Abbas could also have to fight Mohammed Dahlan, a Fatah rival who was convicted in absentia on corruption charges by a Palestinian court after being expelled by Abbas. Dahlan has a support base in his hometown of Gaza and powerful allies in the UAE, where he lives in exile.

“So far all that is being talked about is having a list (Fatah), but there are not likely to be two lists or even three,” said Jehad Harb, a Palestinian political analyst. “Or Barghouti can wait for the presidential election.”

Hamas would face its own election challenges, where voters could take responsibility for the economic devastation in Gaza, which has endured three wars with Israel and a paralyzing Israeli-Egyptian blockade since the militant group took power.

One idea for the rounds is to put together a joint list of Fatah and Hamas, but that would largely solve the outcome of the parliamentary elections before votes are cast, raising questions about their legitimacy.

Yara Hawari, a senior analyst at Al-Shabaka, a Palestinian international think tank, says that anyway, if the election continues, there will be a “technical result” that will allow Fatah and Hamas to maintain the status quo.

The two Palestinian authorities have suppressed dissent through torture and arbitrary detention in areas under its control, and Israel routinely detains Palestinian activists and suppresses protests and boycott movements.

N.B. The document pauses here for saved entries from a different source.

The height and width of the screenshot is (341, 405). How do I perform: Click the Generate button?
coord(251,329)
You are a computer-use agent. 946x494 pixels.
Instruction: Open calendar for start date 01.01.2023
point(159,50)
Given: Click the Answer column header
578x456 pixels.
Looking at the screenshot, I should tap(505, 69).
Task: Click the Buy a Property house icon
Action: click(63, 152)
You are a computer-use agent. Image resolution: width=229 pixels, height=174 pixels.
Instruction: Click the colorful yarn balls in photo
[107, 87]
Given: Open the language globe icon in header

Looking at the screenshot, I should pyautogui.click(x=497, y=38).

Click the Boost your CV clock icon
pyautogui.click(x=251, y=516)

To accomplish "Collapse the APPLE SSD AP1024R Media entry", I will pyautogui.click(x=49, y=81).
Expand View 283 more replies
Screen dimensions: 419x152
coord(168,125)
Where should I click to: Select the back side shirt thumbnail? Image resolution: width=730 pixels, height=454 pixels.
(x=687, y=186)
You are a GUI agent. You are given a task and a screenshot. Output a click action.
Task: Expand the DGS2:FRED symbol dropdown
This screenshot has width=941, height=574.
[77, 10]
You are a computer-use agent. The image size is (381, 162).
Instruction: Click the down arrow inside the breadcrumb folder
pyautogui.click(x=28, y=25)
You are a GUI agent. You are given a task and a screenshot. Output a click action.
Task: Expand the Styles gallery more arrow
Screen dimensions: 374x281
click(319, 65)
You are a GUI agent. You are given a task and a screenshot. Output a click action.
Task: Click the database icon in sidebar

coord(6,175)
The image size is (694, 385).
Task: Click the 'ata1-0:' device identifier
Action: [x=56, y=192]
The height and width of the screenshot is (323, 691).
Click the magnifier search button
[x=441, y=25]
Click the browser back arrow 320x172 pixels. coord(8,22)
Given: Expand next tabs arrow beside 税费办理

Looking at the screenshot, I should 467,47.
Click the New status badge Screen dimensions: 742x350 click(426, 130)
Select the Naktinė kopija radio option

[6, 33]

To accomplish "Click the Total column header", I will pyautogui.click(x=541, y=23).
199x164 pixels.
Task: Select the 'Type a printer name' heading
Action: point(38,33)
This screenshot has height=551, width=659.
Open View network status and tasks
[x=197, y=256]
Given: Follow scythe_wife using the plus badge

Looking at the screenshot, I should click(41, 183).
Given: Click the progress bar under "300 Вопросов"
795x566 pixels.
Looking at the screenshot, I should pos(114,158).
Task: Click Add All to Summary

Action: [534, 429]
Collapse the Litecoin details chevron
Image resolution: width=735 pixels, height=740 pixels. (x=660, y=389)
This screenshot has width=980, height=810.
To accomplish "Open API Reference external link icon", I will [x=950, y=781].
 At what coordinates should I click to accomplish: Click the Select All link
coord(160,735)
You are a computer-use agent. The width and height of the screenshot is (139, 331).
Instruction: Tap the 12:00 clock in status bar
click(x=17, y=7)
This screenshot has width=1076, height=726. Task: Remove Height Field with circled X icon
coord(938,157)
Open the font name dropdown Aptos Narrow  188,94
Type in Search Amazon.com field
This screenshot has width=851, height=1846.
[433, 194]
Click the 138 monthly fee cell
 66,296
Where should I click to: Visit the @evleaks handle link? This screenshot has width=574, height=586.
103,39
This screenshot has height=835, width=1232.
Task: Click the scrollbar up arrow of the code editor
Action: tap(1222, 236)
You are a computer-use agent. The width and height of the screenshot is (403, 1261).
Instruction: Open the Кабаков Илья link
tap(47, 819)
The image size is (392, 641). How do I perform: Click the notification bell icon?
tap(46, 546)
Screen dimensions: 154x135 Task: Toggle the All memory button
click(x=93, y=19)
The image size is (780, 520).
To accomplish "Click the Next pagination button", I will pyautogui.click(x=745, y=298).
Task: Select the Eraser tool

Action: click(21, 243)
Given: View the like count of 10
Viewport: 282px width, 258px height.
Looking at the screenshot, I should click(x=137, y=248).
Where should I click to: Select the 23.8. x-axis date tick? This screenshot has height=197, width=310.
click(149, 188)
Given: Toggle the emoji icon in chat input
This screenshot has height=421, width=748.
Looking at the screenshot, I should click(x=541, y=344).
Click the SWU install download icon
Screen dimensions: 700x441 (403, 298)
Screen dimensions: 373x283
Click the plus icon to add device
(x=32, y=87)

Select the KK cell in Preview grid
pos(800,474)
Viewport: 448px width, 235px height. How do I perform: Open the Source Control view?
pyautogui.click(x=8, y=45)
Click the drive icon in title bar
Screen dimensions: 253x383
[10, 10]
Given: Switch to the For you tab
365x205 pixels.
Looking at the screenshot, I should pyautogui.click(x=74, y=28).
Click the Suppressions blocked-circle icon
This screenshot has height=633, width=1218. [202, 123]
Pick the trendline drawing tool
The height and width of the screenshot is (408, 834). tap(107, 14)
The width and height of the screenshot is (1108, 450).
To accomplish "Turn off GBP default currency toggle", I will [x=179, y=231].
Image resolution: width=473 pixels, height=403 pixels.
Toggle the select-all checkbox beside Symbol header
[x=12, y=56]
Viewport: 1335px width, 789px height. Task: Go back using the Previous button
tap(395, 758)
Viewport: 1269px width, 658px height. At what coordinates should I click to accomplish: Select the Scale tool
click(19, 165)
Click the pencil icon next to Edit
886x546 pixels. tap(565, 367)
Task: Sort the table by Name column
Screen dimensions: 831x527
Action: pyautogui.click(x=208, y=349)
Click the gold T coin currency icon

“It’s already been manipulated,” Hawari said. “If you have a totally politically suffocated society, this will be routinely punished by the political opposition, this is already being manipulated.”

Unresolved issues between Fatah and Hamas could also be used as pretexts to cancel or postpone elections.

The two sides have yet to agree on a tribunal to resolve electoral disputes and a mechanism to secure polling stations in Gaza, where Palestinian security forces have not been present since Hamas took power. The Palestinian Authority has also demanded that Israel allow the Palestinians in annexed Jerusalem to participate in the elections.

Khalil Shikaki, the director of the Palestinian Center for Policy and Survey Research, said Abbas could cancel or postpone the election and blame Israel and Hamas.

“However, if Israel does not give him that pretext and Hamas does not give him that pretext, then he will be forced to shake hands and have to go to the polls,” he said.

Abbas, whose presidential term expired in 2009, is already facing a crisis of legitimacy, and Western donors may rethink their support if elections are eliminated. Abbas could also face a backlash from the Palestinian public.

“The process has its own dynamics and, although Abbas controls it, I think his calculation will have to be adjusted to the options he will have left, if he decides to unilaterally cancel the elections,” Shikaki said. “There will be a significant disagreement in Fatah about it.”